You can even make a one-liner out of it:

cmpFiles a b = liftM2 (==) (readFile a) (readFile b)

This one is actually equivalent to Reid Barton's solution. Equivalent is not a weasel word here, if you take the definition of liftM2 from hackage

liftM2 f m1 m2 = do { x1 <- m1; x2 <- m2; return (f x1 x2) }

and insert (==) and the readFiles you are there immediately.

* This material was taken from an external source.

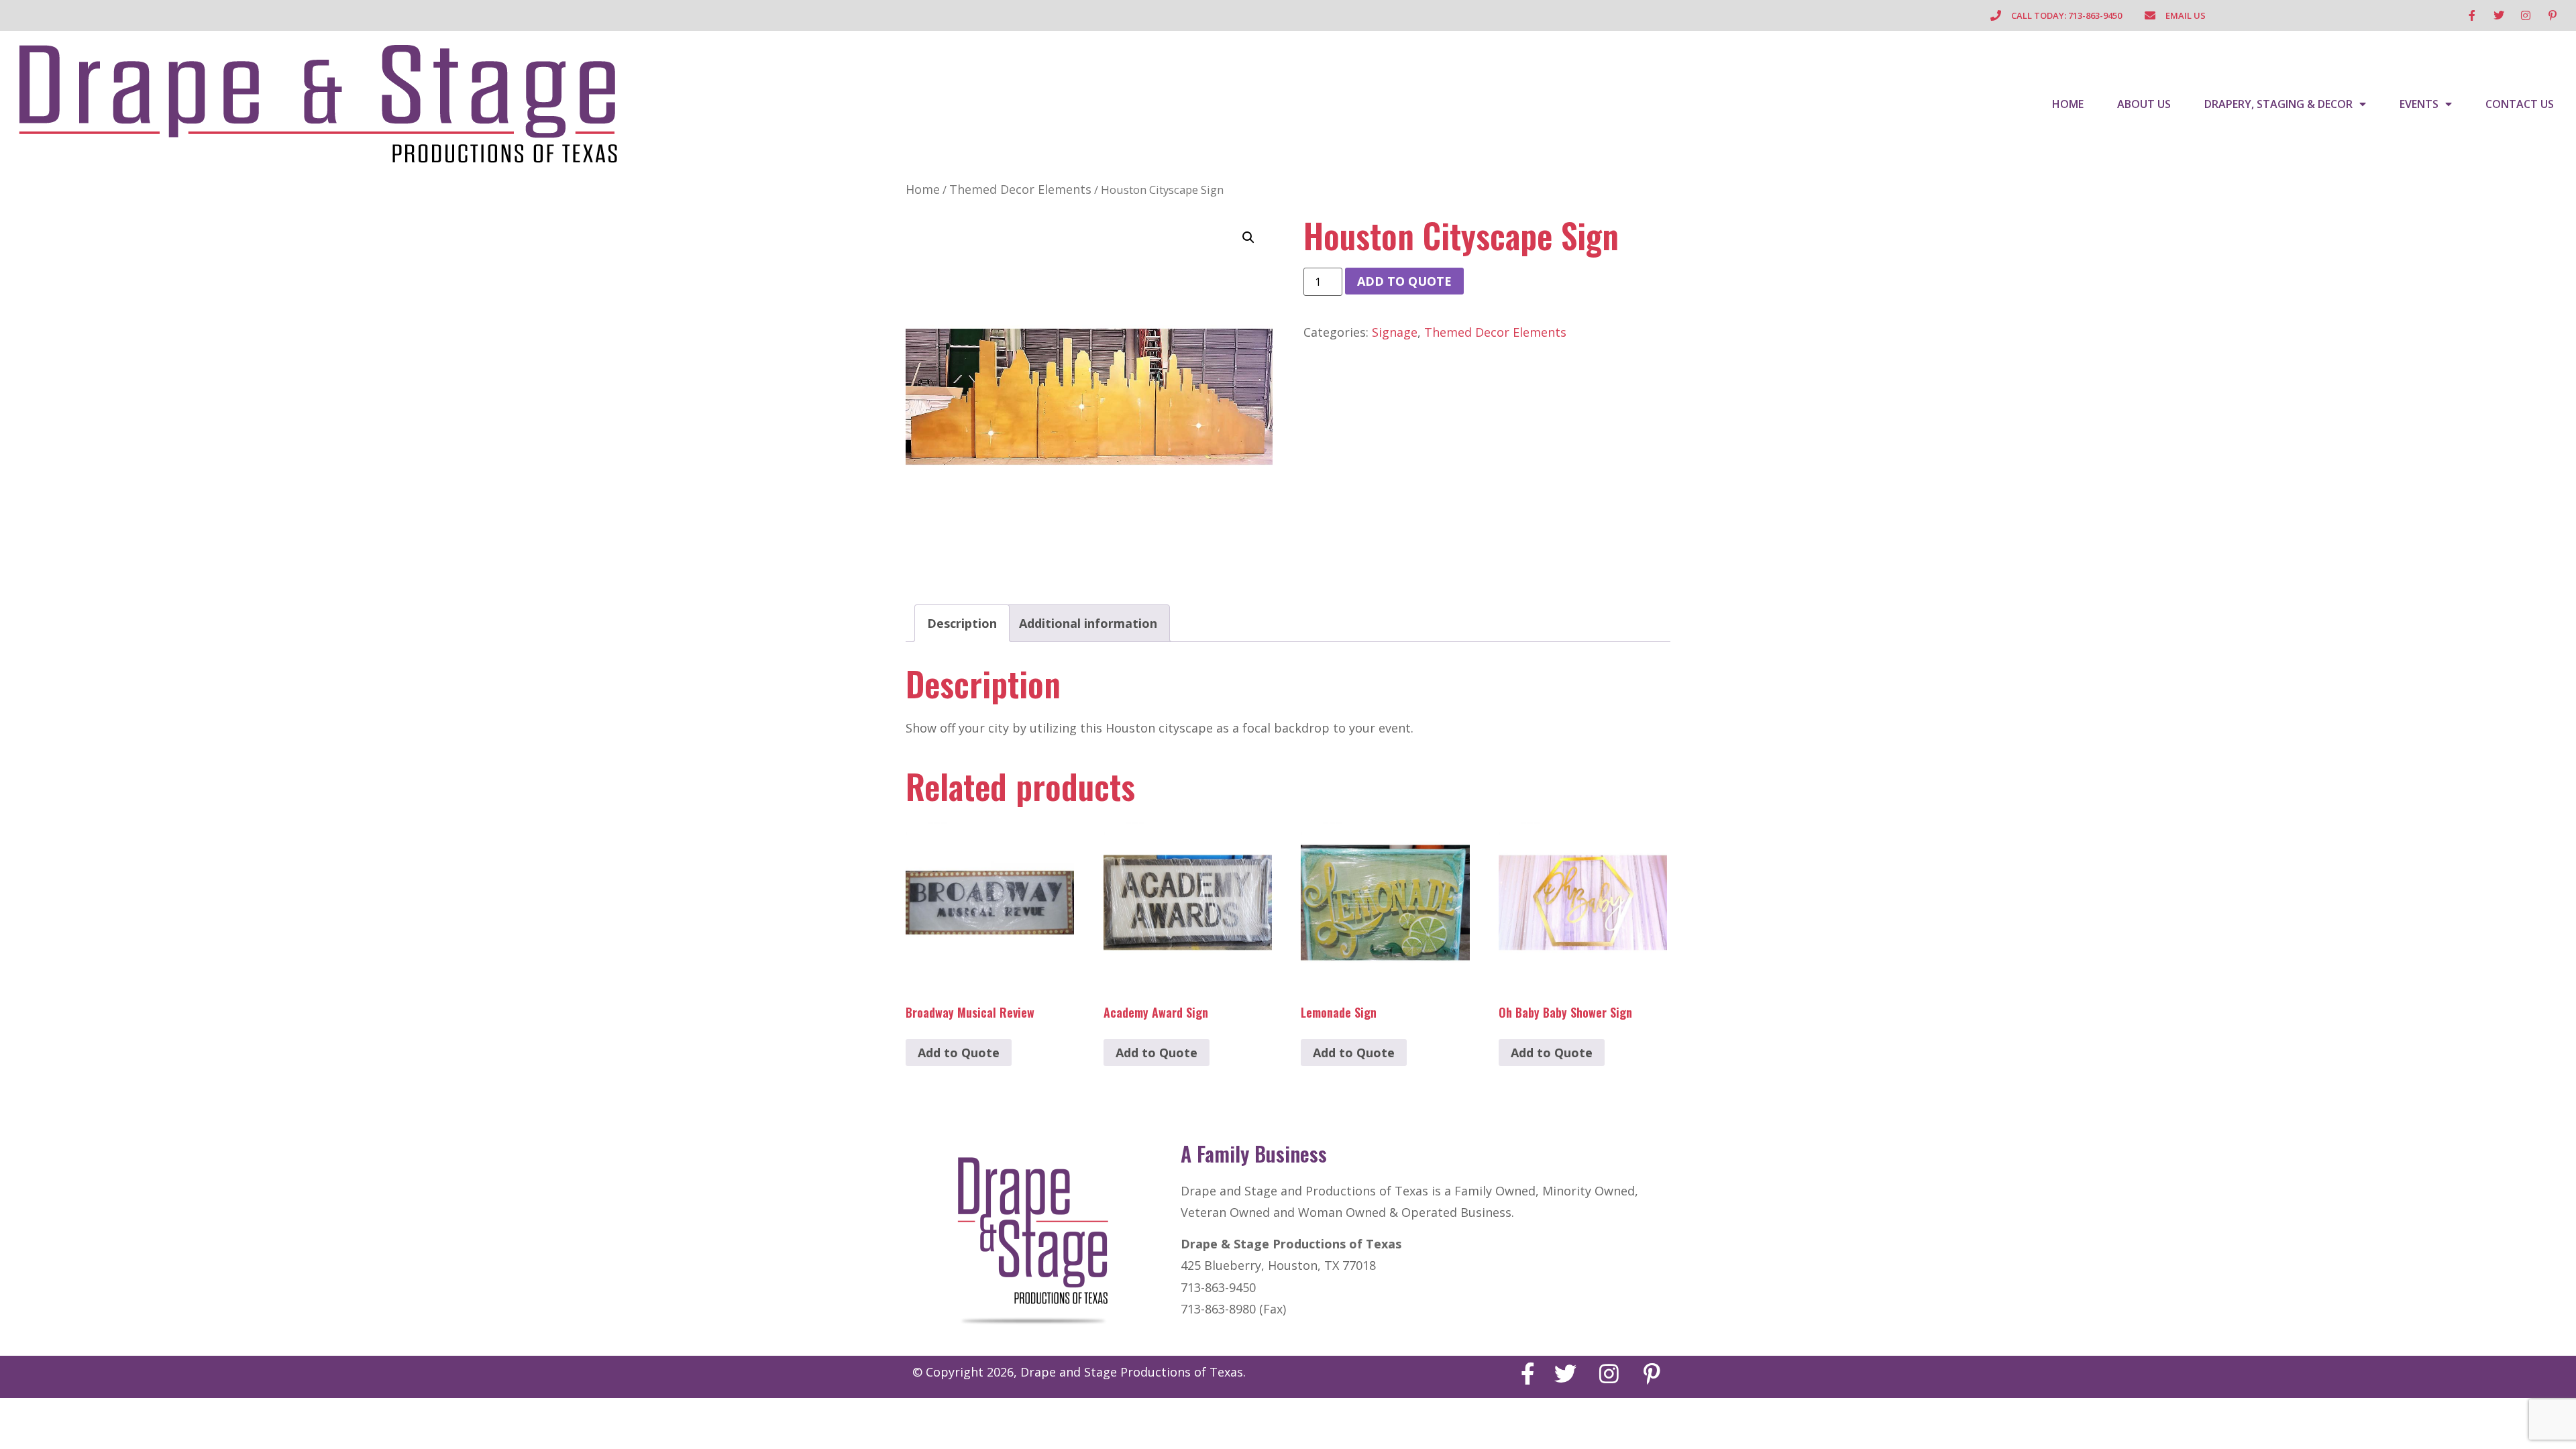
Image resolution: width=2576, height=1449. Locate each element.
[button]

Laziness is your friend in haskell. The documentation of readFile states that the input is read lazily, i.e. only on demand. == is lazy, too. Thus the entire liftM22 ... reads the files only until it finds a difference.

Franky
  • 2,339
  • 2
  • 18
  • 27
  • Laziness is your friend -- but the important part of this solution isn't laziness, it's the badly-named lazy IO. Lazy IO is your friend, too, [but only sometimes](http://stackoverflow.com/a/6669453/791604). – Daniel Wagner May 20 '16 at 20:37
  • I digged into the code of (==) and it does seem to be comparing chunk of bytes, so I guess it is lazy indeed and therefore my worries of the operation to be loading the entire file before comparing were not correct. – And Pos May 31 '16 at 19:21
0
cmpFiles a b = (==) <$> readFile a <*> readFile b